**RECORDS**
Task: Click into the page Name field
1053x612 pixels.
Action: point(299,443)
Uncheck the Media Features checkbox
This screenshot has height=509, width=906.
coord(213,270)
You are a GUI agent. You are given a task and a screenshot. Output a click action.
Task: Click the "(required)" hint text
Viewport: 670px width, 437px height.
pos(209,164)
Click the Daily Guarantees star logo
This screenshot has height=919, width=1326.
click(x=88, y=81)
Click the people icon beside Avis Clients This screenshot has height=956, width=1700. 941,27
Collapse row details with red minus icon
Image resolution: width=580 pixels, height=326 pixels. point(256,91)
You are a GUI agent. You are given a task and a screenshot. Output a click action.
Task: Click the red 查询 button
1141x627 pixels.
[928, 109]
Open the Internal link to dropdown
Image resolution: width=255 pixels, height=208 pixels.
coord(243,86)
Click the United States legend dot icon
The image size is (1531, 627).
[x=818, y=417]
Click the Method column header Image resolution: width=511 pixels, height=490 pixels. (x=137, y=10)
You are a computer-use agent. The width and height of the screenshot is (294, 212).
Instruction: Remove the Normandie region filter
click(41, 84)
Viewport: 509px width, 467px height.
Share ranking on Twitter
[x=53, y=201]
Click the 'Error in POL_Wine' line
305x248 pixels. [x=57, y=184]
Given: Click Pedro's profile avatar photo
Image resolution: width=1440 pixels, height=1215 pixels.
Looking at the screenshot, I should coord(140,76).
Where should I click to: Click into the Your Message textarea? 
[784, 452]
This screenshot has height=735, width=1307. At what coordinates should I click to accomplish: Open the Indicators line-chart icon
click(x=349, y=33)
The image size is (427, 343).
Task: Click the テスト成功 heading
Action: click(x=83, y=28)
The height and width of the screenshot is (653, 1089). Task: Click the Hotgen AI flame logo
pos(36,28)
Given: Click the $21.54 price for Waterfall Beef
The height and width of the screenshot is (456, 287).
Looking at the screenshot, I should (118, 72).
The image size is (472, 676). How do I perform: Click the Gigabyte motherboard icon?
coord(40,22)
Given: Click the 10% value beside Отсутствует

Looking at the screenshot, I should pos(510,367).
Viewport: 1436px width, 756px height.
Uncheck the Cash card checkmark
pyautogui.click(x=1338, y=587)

**WHAT THIS TASK INVOLVES**
All entries should be restated word for word.

**COMPLETED EXERCISE**
Task: Click into the page Name field
1053x612 pixels.
Action: point(299,443)
Uncheck the Media Features checkbox
This screenshot has height=509, width=906.
coord(213,270)
You are a GUI agent. You are given a task and a screenshot. Output a click action.
Task: Click the "(required)" hint text
Viewport: 670px width, 437px height.
pos(209,164)
Click the Daily Guarantees star logo
This screenshot has height=919, width=1326.
click(x=88, y=81)
Click the people icon beside Avis Clients This screenshot has height=956, width=1700. 941,27
Collapse row details with red minus icon
Image resolution: width=580 pixels, height=326 pixels. point(256,91)
You are a GUI agent. You are given a task and a screenshot. Output a click action.
Task: Click the red 查询 button
1141x627 pixels.
[928, 109]
Open the Internal link to dropdown
Image resolution: width=255 pixels, height=208 pixels.
coord(243,86)
Click the United States legend dot icon
The image size is (1531, 627).
[x=818, y=417]
Click the Method column header Image resolution: width=511 pixels, height=490 pixels. (x=137, y=10)
You are a computer-use agent. The width and height of the screenshot is (294, 212).
Instruction: Remove the Normandie region filter
click(41, 84)
Viewport: 509px width, 467px height.
Share ranking on Twitter
[x=53, y=201]
Click the 'Error in POL_Wine' line
305x248 pixels. [x=57, y=184]
Given: Click Pedro's profile avatar photo
Image resolution: width=1440 pixels, height=1215 pixels.
Looking at the screenshot, I should coord(140,76).
Where should I click to: Click into the Your Message textarea? 
[784, 452]
This screenshot has height=735, width=1307. At what coordinates should I click to accomplish: Open the Indicators line-chart icon
click(x=349, y=33)
The image size is (427, 343).
Task: Click the テスト成功 heading
Action: click(x=83, y=28)
The height and width of the screenshot is (653, 1089). Task: Click the Hotgen AI flame logo
pos(36,28)
Given: Click the $21.54 price for Waterfall Beef
The height and width of the screenshot is (456, 287).
Looking at the screenshot, I should (118, 72).
The image size is (472, 676). How do I perform: Click the Gigabyte motherboard icon?
coord(40,22)
Given: Click the 10% value beside Отсутствует

Looking at the screenshot, I should pos(510,367).
Viewport: 1436px width, 756px height.
Uncheck the Cash card checkmark
pyautogui.click(x=1338, y=587)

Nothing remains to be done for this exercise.